Current Institutional Affiliation
Professor and Chair, Anthropology, University of California / Santa Barbara

Award Information

International Dissertation Research Fellowship 1997
Institutional Affiliation (at time of award):
History, The New School
Development in the Borderlands: Cotton Capitalism, State Formation, and Regional Political Culture in Northern Mexico

I propose to do archival and field research that shows how the deep tensions of Mexican society were negotiated among national and regional actors involved in the Valle Baja Rio Bravo agricultural development project. By analyzing the political languages employed in practices and processes of contention and negotiation, this project will contribute to an historical anthropology of political culture and state formation that investigates the ways in which resistance expresses and reproduces established ideologies and social relations even as it challenges them.
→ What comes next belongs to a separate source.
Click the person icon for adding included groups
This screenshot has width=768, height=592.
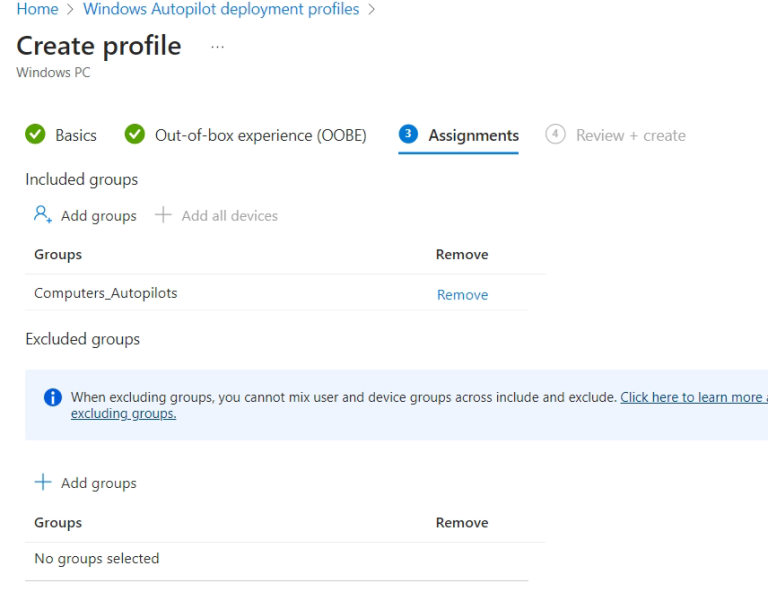[x=43, y=215]
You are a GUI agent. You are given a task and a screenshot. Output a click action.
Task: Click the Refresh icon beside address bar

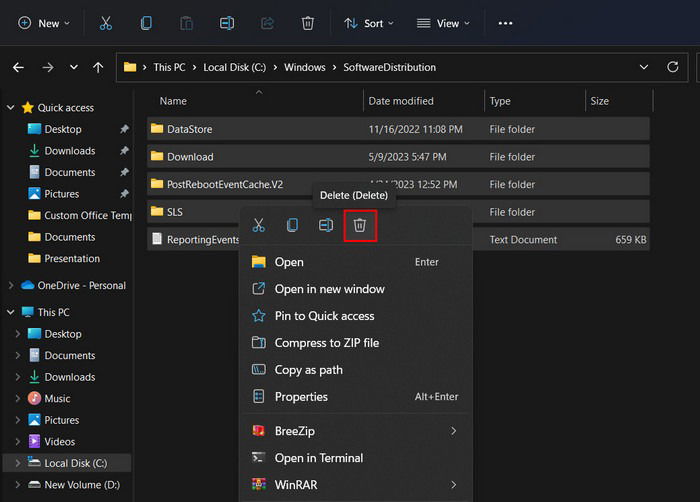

Archives in Mexico City and Tamaulipas will be consulted for basic historical data concerning regional economic development and class formation, social conflict, and politics during the 1935-63 period of cotton-export prosperity, and for evidence of the political languages and ideologies of state officials, campesinos, migrant workers, regional elites and others active in the region. Interviews will be conducted with members of these same groups, to provide oral histories that will deepen and broaden our knowledge of the 1935-1963 time period, and show how the contemporary practice of historical memory is itself part of the process of political contestation and negotiation that defines political culture and state formation.